When i click onto my Plugins (Kicad plugins), I get this error: "SSL Peer Certificate or SSH remote key was not ok"

External Plugins
1

when i click onto my Pluins (Kicad plugins), I get this error: “SSL Peer Certificate or SSH remote key was not ok”. Any idea why I am unable to activate plugin ? Thanks

2

How far do you get? I’ve promoted you so you can add screenshots.

image
image1029×612 137 KB

3

Hi, I do not get any far. Once I click on the “Plugin and Content Manager” icon shown in the picture. I get this error message (bottom picture). Thanks

image
image921×630 36.6 KB

image
image1443×799 48.9 KB

4

I’m guessing the same thing is happening on your network as described here, and I’m sure your network administrator can help.

P.S. Maybe an OS update can fix it.

Below is a transcript of the text compiled by Google’s AI.
Solutions:

  • Ensure CA Certificates are Up-to-Date and Trusted:

    • Verify that your system’s CA certificate store is up-to-date.

    • If the proxy is using its own generated certificates, ensure that the proxy’s root CA certificate is installed and trusted on the client machine.

  • Bypass the Proxy (if applicable):

    • If the issue is specifically with the proxy’s handling of SSL, try configuring your application or system to bypass the proxy for the specific target domain or IP address that is causing the error. This can be done using no_proxy environment variables or application-specific proxy settings.

  • Adjust Proxy Configuration:

    • If you manage the proxy, review its configuration to ensure it’s not inadvertently causing SSL certificate validation issues. This might involve adjusting SSL inspection settings or ensuring proper certificate chaining.

  • Verify Server Certificate:

    • Ensure that the SSL certificate on the target server is valid, not expired, and correctly configured. Even with a proxy, an invalid server certificate will still cause validation failures.

  • Disable SSL Verification (use with caution):

    • In some development or testing environments, you might temporarily disable SSL verification in your client application (e.g., git config --global http.sslverify "false" for Git). This is not recommended for production environments due to security risks.

  • Check System Time:

    • An incorrect system clock can lead to certificate validation failures, as certificates have validity periods. Ensure your system time is accurate.

Addressing this error in a proxy environment often requires collaboration between the client-side configuration and the proxy server’s settings to ensure a trusted and secure connection can be established.

5

In the case of a proxy, you may be able to avoid this in this way.

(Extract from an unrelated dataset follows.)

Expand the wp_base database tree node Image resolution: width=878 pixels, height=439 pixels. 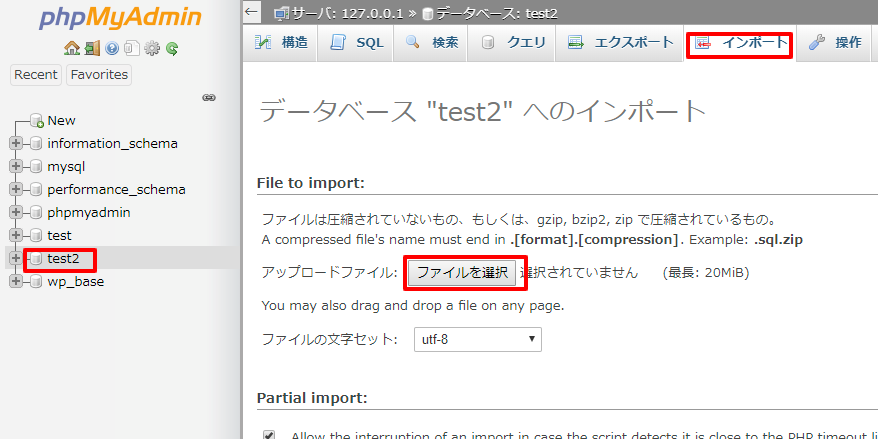click(16, 281)
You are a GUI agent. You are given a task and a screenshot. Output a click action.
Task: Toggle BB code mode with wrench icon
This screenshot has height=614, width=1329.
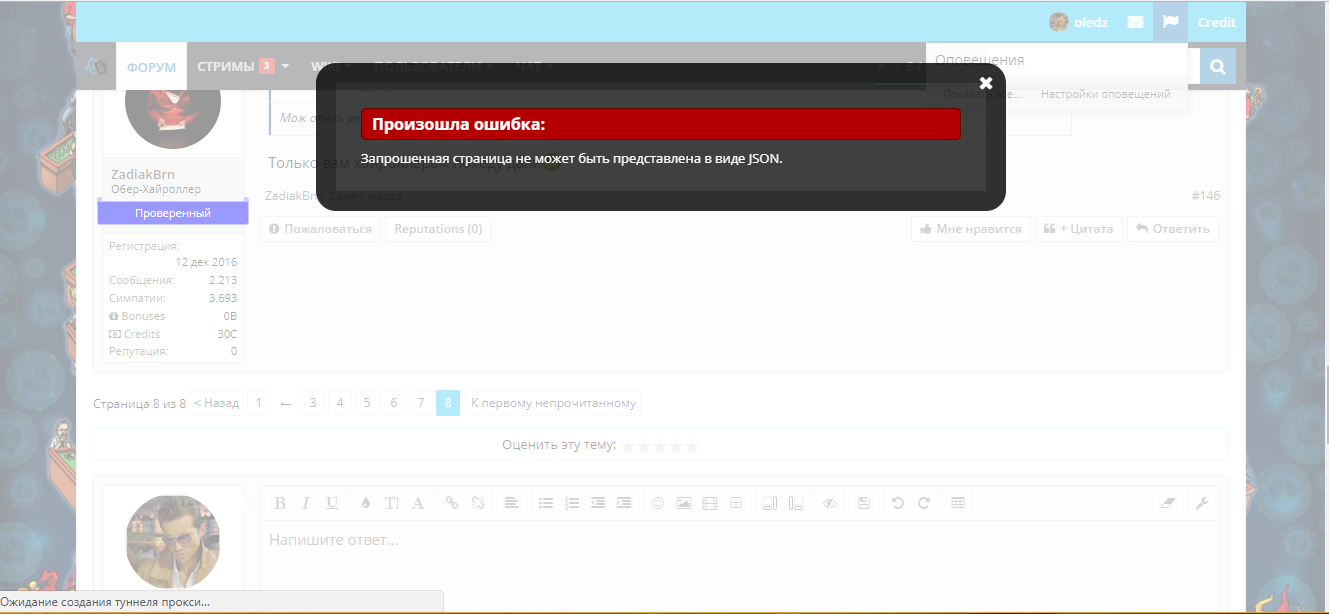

Maybe this will be resolved in the future once these issues are closed.

6

Adding to this: run the following command in your terminal to disable the SSL checks:

reg add "HKLM\Software\Policies\KiCad\KiCad\curl" /v SslRevoke /t REG_DWORD /d 2 /f
7
  1. Just go to this in your regular browser:
  1. Plugin zipDownload the plugin zip file
  2. Installing files downloaded from a browser using PCM

There may be a workaround like this

8

If make this setting change permanently, it will make system vulnerable, so be sure to get permission from network department administrator and remember to change the setting back after finished installing the plugin.

1 Like
9

Hi,

Thanks for your reply. Sorry for my reply back. I did exactly what you prescribed and the commands were successful. However, this did not change any thing.

10

What is your KiCad version and OS details?

I see your IP address is in California, so this is very odd. Are you using a VPN?